Tennessee Williams vuelve a hacer visible una realidad dura -estigmatizada durante siglos- en una época donde en Estados Unidos aún existían los sanatorios, se practicaban lobotomías y las duchas heladas se usaban como tranquilizantes. «La cruz» del reverendo Winemiller es su esposa, que lo avergüenza pidiéndole helados de fresa a todas horas y robando sombreros con plumas cada vez que puede. Alma intenta cubrir el espacio de su madre realizando sus tareas y tratándola como si fuera una niña; le permite todo aquello que se prohíbe a sí misma. Sin embargo, no puede evitar culparla de su desdicha, de gritarle sin piedad que «eres tú quien me ha arrebatado la juventud»[2]Ibíd., p. 248; porque las patologías mentales, a veces exponen el lado más mezquino y ruin de las personas, porque la madre de Alma –enajenada por algún trastorno- llega a mostrarse maligna y cruel al burlarse de ella por espiar a John entre visillos.
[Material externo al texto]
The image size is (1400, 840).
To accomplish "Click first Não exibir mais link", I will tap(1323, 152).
Tampoco podemos dejar de mencionar sus alusiones a la homosexualidad, aunque en este caso concreto tan sólo le dedique un momento. Se trata de un diálogo entre Alma y su alumna Nellie, La joven le confiesa que comenzó a tomar lecciones de canto porque le gustaba ella, ya que había notado un entusiasmo general hacia las chicas. El autor aquí concede distensión y naturalidad a este hecho, convirtiéndolo en una charla relajada. Durante el mismo, Nellie no tiene miedo y se expresa con libertad, sin temor a ser señalada o reprendida por una conducta que no es precisamente aceptable –por la época y la sociedad-. Del mismo modo, Alma escucha y no hay signos de alarma o rubor en ella. Pareciera un confesor que recibiera un mensaje íntimo, pero que no juzga, ni aconseja. ¿Quiso el dramaturgo transmitir una actitud adelantada a su época, utilizando el teatro como espacio neutro en el que dar rienda suelta a deseos y esperanzas?
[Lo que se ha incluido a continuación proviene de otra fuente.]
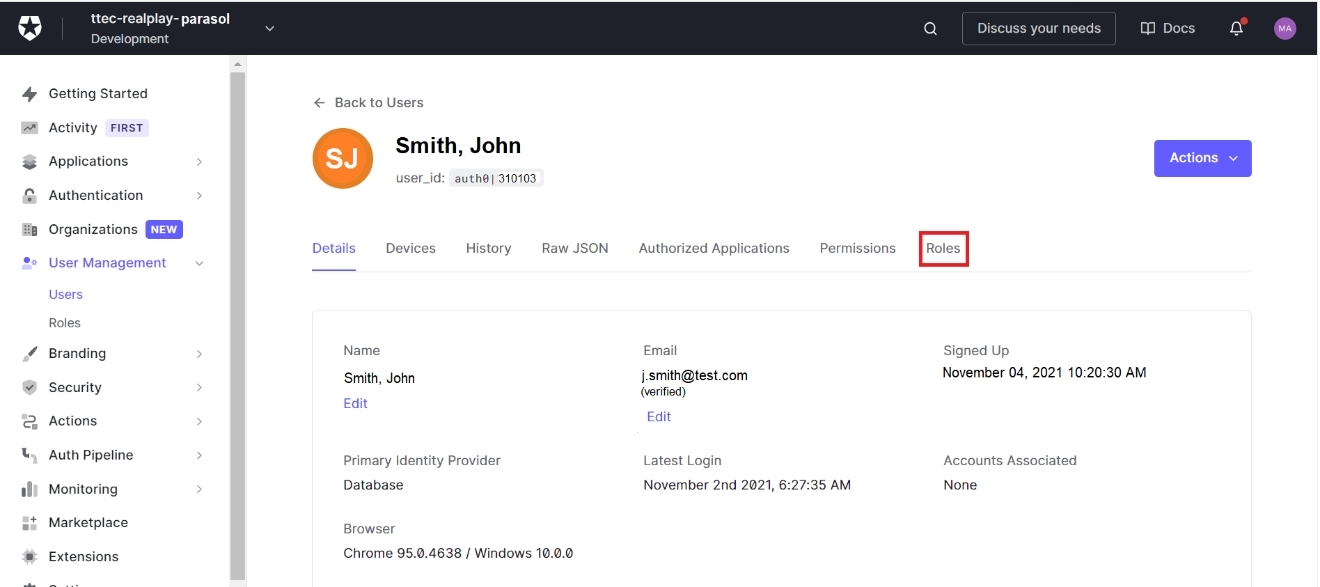1320x587 pixels.
Task: Click the SJ user avatar
Action: tap(343, 159)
Williams tenía predilección por los personajes femeninos atormentados y el sur de Estados Unidos, por el verano y el calor sofocante.
Y sofocante es esta historia donde dos seres, bajo la atenta mirada de un ángel de piedra llamado Eternidad, intentan seducirse y entregarse por completo. ¿Por qué cuando Alma decide despojarse de sus miedos, John se mantiene en la línea de la mesura y la reserva? Como dos personas que se visitan al mismo tiempo y cada uno descubre que la otra ha salido y que la puerta está cerrada»[3]Ibíd., p. 301; como si el destino –para el que así lo crea- los colocara en un laberinto en el que uno caminara junto al otro, separados siempre por un muro, presintiéndose, apenas rozándose.
La señora Winemiller, sentada ante su rompecabezas, siempre se queja de que las piezas no concuerdan. Tennessee Williams era un maestro de los puzles. Nosotros –sus lectores- hemos de encajarlas, aunque eso signifique buscarlas bajo la alfombra.